A preliminary evaluation by the courts before trial
Early Neutral Evaluation is a recognised method of Alternative Dispute Resolution. It is not often used as a technique in commercial litigation but occasionally, in the particular circumstances of a case, the parties to a dispute may get together to appoint a neutral Barrister to advise on some difficult point of law or employ an expert to consider particular issues to see if issues of liability, causation or quantum might be resolved to reduce the area of dispute between the parties.
The function of the courts has been traditionally to make at a public trial a decision binding on the parties with the help of experts and witness factual evidence. Before the Woolf Reforms at the end of the last century, it was the parties who were in control of the pace of the litigation. After the Woolf Reforms the courts took a controlling interest in the direction and pace of litigation by case management, pushing the parties to progress towards the courts by a planned timetable as soon as proceedings were issued.
Recently however they have increased the extent of their involvement by pressing parties to go to Mediation and commenting on the strength or weakness of cases going through the system to trial. They are prepared in certain circumstances to give a neutral evaluation but without making a formal determination after hearing all the evidence at trial.

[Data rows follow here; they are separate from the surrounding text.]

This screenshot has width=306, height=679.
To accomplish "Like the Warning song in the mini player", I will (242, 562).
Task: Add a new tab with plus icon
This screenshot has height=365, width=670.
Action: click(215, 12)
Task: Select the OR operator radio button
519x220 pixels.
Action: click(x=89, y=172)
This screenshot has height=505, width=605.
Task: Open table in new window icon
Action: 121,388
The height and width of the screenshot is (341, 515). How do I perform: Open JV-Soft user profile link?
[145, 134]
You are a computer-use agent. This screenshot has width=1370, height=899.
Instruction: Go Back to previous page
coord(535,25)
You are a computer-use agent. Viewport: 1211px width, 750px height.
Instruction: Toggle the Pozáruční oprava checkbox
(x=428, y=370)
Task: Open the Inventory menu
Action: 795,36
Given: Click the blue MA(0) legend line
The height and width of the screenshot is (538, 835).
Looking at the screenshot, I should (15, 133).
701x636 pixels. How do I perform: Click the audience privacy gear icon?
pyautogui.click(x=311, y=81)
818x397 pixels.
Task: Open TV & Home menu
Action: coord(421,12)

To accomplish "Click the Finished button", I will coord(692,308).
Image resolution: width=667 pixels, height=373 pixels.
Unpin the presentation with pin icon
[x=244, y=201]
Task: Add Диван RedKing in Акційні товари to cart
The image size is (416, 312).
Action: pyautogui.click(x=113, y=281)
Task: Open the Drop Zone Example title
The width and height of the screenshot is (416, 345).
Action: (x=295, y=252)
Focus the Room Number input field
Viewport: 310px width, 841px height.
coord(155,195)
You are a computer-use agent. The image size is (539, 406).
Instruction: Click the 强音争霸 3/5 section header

Just before the end of 2017, in a case brought by a disappointed beneficiary against solicitors as to the circumstances under which a Will was drafted, I attended a Pre-Trial Settlement hearing before the court conducted by a District Judge. The purpose was to ensure the case was in proper order to proceed to determination by the Circuit Judge but also, for the first time, to give the District Judge (who would not be in charge of deciding the case at trial) the opportunity to consider the evidence, to discuss the settlement positions of the parties, to impress upon the parties the importance of mediation and of resolving the dispute themselves if they could do so and particularly to impress upon the parties the financial consequences of trial if they could not.
In our case, we had already made for the Claimant, several Part 36 offers to settle and had been to an unsuccessful mediation, but had been met with a complete refusal by the Defendant’s insurers to do anything more than to make nominal offers.
The District Judge asked both sides to explain their respective positions and then much to my surprise leaned over the desk to our opponents to say that he had considered the papers, had taken the view that our opponents would not succeed in their Defence and would lose the case, explaining briefly the reasons for that view. The District Judge invited the parties to go outside for further negotiation which the opponents then accepted. After some considerable negotiation on principal, interest and in particular the costs of the case, the matter was settled.
There are obvious lessons to be learned from the events above. It would seem now that the courts are exercising independent influence on parties to litigation to settle their differences in negotiation and by ADR. The difficulty in this case was that the influence was not brought to bear until the case was ready for trial and the parties had spent heavily on legal costs (under the court’s own directions for preparation) to get to that point. It will not be any surprise to know that the most difficult part of the settlement negotiation outside the court was the question of settling the costs incurred to date.
The lesson to be learned is that the courts place great and increasing importance on mediation and ADR in general and in particular expect the parties to take every reasonable step in resolving the dispute themselves without them having to make a decision. The sooner the parties can do this the more in legal costs will be saved.
At a recent talk which I attended by Lord Justice Briggs (now tasked with the Supreme Court with the next stage of reform in the Civil Courts) his idea was that in all civil cases up to £25,000 in dispute, there would be a separate layer of judicial administration to determine between litigants the real issues in the case as a first stage and then to see if the case could be determined by ADR before the parties would be allowed to proceed to determination by a Judge. It was made pretty clear that whilst the parties in such a case would have a right to determination by a Judge if they wished to do so, they would not actually be encouraged to take matters further than ADR in most circumstances. Although such a system was to be introduced for claims up to £25,000 at first, there did not seem to be any reasons put forward as to why this might not be extended further. At present such a system is just in the stage of consideration.
Nevertheless, the important consideration for all litigants in the present Civil Justice system is to be proactive in the use of ADR (particularly mediation) and to try to get to ADR as soon as the issues between the parties have been identified and evaluated to save the costs of continuing litigation and complying with the courts directions.